Fargo Pilot Overview
Initially when dropped into the small town of Bemidji, Minnesota we are greeted with a very ominous screen telling us that the following is based on true events. Anyone who has seen the namesake however will look straight past the Coen brothers’ little inside joke, never the less I think it adds to the realism of the characters. Fargo is known for its suspenseful and unexpected scenes that can turn from an argumentative chat to someone being thrown into a wood chipper. The television series is no different.
We see two headlights emerge from the distance on a remote road during the dark of night. Then we close in on the devious eyes of the man driving, as they dart back and forth from the road to a black brief case on his passenger seat. Out of nowhere a deer runs across the road and into the car bonnet. The car swerves into a ditch. All is silent until the trunk clicks open and a nearly naked man falls out and starts to sprint across a snowy field toward some woods. Our driver, with stiff and slow movements gets out of the car and looks toward the escaping man. Defeated, he turns to the injured deer as it fights for life.
Already we have conflict. We can see that the man driving not only had someone trapped in his trunk, he was also holding onto a briefcase. Which is a very familiar sight for Fargo fans. The briefcase in the film was the main cause of tragedy. It was filled with money and fought over by almost every character.
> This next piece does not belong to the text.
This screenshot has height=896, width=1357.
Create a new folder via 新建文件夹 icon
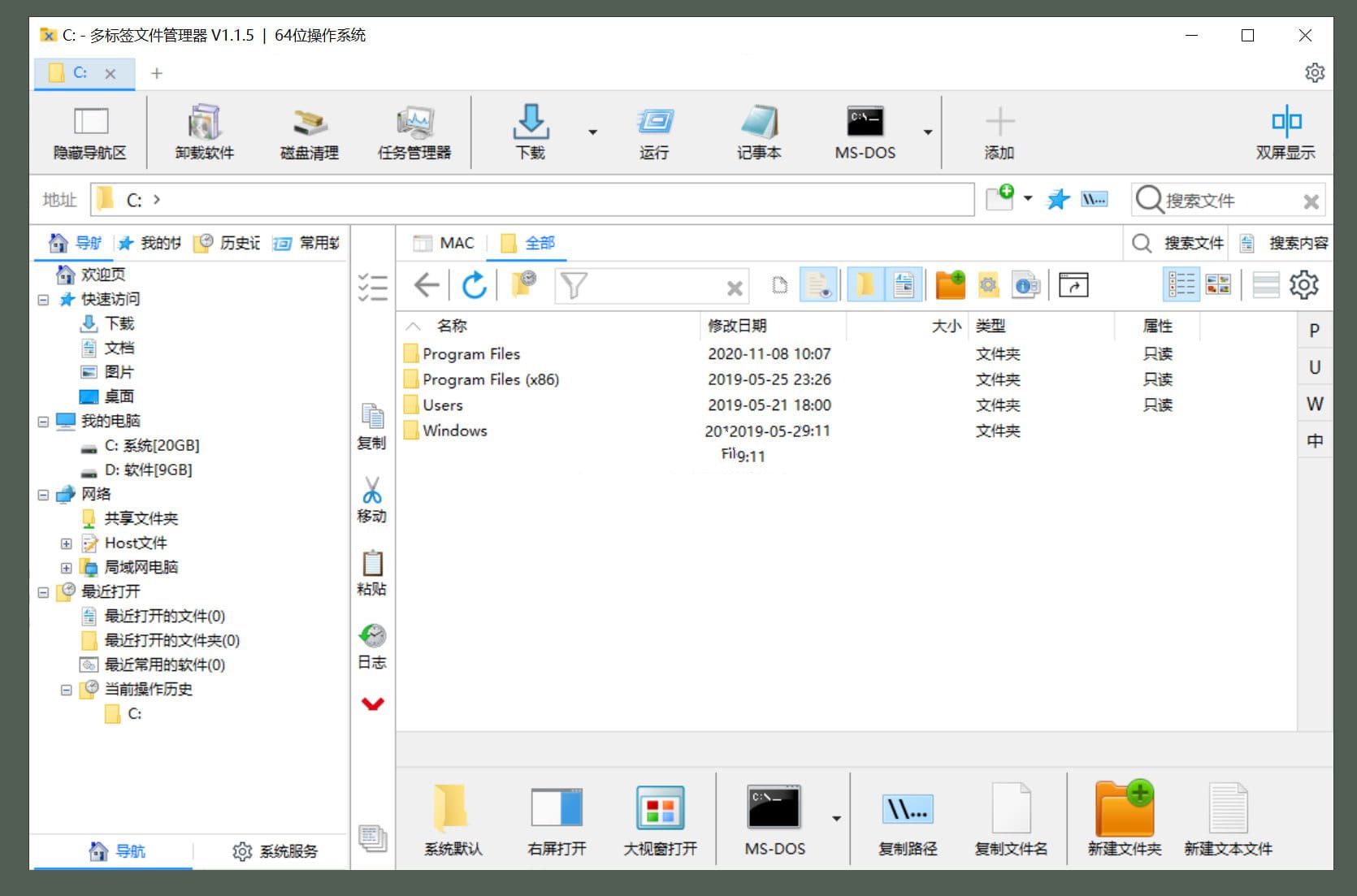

We are then introduced to Lester Nygaard (Martin Freeman) and his wife Pearl during a relatable conversation about the sound of the broken washing machine in the basement. Their relationship immediately feels a little off. Lester keeps zoning out whilst they are talking. Pearl slips in a line or two about how Lester is less successful than his brother. We then see Lester exit his house to a snow filled street wearing a very vibrant orange coat heading off to his Insurance sales job.
Already, we have had many parallels between the series and the 1996 film. Firstly, the surnames of the two main characters are both Scandinavian sounding: Nygaard and Lundegaard. Also both characters seem to be small and quiet. They are also both in dead end sales jobs.
After a less than successful day of selling insurance, Lester is looking at a new washing machine through the store window, knowing deep down he’ll struggle to afford it. He is then interrupted by one of his 6’5” high school bullies, Sam Hess, and his two sons. After a few words of intimidation, Hess and his sons force Lester from the relative safety of the high street to the escalated danger of a side ally. Sam swings for a fake punch but Lester, not knowing the intention of Hess, dives backward into the store window nose first.